**DATA SECTION**
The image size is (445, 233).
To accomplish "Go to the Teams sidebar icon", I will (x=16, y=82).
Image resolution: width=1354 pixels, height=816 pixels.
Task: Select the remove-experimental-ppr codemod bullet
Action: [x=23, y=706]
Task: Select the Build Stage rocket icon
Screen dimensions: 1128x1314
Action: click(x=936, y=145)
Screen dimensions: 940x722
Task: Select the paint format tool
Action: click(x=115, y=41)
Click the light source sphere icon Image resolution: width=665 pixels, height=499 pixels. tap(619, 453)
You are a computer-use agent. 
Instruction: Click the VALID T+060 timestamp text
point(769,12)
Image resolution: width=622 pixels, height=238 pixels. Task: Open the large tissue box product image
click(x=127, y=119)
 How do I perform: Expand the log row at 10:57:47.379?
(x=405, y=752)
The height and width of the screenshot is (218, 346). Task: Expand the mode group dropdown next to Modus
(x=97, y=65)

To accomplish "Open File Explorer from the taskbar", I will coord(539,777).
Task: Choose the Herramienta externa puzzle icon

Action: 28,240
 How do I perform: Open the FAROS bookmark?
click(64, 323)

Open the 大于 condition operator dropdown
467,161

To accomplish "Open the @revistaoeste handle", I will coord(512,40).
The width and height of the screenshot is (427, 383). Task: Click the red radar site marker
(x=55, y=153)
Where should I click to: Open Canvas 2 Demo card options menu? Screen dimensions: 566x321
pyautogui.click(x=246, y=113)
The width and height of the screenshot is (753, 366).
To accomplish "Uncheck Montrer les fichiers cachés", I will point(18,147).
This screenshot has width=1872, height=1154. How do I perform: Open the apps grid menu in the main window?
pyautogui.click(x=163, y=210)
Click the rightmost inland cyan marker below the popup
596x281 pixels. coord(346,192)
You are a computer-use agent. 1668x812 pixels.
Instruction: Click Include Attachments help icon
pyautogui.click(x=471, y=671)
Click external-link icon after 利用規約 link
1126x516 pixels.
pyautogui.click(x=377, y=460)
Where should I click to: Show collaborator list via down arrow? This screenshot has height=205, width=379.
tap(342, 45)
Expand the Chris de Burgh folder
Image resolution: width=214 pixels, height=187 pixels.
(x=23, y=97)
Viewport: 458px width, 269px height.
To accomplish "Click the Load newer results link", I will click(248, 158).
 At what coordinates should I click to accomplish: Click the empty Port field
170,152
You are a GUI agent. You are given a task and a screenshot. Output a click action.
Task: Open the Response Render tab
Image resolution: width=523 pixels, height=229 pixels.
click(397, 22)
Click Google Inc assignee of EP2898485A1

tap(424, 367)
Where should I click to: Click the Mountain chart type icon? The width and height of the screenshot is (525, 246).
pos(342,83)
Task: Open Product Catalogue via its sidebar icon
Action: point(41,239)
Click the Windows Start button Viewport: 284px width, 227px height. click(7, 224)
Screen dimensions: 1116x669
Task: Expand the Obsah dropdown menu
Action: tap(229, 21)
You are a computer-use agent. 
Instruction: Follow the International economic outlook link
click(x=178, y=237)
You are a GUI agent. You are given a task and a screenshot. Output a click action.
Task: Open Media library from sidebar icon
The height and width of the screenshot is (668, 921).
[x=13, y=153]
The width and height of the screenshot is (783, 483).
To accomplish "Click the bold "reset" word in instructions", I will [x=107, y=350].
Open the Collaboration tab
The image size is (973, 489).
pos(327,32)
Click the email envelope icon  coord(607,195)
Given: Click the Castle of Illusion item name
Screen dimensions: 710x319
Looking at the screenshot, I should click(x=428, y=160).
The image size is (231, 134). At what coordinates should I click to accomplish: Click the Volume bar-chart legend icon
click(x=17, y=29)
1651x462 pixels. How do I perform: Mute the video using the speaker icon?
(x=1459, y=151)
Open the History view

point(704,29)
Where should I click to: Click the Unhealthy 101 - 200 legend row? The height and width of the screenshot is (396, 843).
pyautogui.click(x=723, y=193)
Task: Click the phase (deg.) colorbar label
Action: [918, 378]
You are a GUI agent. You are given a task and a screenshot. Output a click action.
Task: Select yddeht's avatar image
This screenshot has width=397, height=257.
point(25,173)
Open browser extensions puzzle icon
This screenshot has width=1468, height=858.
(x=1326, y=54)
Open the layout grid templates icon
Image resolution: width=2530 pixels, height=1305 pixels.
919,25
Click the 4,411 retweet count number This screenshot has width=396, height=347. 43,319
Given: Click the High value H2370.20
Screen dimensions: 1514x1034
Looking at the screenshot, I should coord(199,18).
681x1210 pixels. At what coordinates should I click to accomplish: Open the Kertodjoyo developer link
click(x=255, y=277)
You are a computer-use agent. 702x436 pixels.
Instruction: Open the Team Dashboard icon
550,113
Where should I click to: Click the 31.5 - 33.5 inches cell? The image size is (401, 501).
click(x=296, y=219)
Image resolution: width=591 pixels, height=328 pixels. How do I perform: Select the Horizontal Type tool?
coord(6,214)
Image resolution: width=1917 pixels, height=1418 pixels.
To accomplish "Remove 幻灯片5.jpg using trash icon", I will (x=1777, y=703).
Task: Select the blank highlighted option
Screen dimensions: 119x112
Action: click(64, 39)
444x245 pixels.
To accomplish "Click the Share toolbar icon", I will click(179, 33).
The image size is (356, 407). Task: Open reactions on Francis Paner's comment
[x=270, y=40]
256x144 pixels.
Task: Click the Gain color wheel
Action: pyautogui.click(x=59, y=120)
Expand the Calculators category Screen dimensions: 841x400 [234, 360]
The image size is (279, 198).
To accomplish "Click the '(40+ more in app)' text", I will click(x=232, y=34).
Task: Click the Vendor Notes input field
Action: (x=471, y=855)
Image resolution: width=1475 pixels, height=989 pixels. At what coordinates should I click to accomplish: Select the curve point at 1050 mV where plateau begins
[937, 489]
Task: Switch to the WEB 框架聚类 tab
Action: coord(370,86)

**SET PROBLEM**
Format the entries from the first line through the line containing "click(64, 323)", inclusive, as a JSON list of strings, one string per line, leaving out blank lines.

**FINISHED EXERCISE**
[
  "The image size is (445, 233).",
  "To accomplish \"Go to the Teams sidebar icon\", I will (x=16, y=82).",
  "Image resolution: width=1354 pixels, height=816 pixels.",
  "Task: Select the remove-experimental-ppr codemod bullet",
  "Action: [x=23, y=706]",
  "Task: Select the Build Stage rocket icon",
  "Screen dimensions: 1128x1314",
  "Action: click(x=936, y=145)",
  "Screen dimensions: 940x722",
  "Task: Select the paint format tool",
  "Action: click(x=115, y=41)",
  "Click the light source sphere icon Image resolution: width=665 pixels, height=499 pixels. tap(619, 453)",
  "You are a computer-use agent. ",
  "Instruction: Click the VALID T+060 timestamp text",
  "point(769,12)",
  "Image resolution: width=622 pixels, height=238 pixels. Task: Open the large tissue box product image",
  "click(x=127, y=119)",
  " How do I perform: Expand the log row at 10:57:47.379?",
  "(x=405, y=752)",
  "The height and width of the screenshot is (218, 346). Task: Expand the mode group dropdown next to Modus",
  "(x=97, y=65)",
  "To accomplish \"Open File Explorer from the taskbar\", I will coord(539,777).",
  "Task: Choose the Herramienta externa puzzle icon",
  "Action: 28,240",
  " How do I perform: Open the FAROS bookmark?",
  "click(64, 323)"
]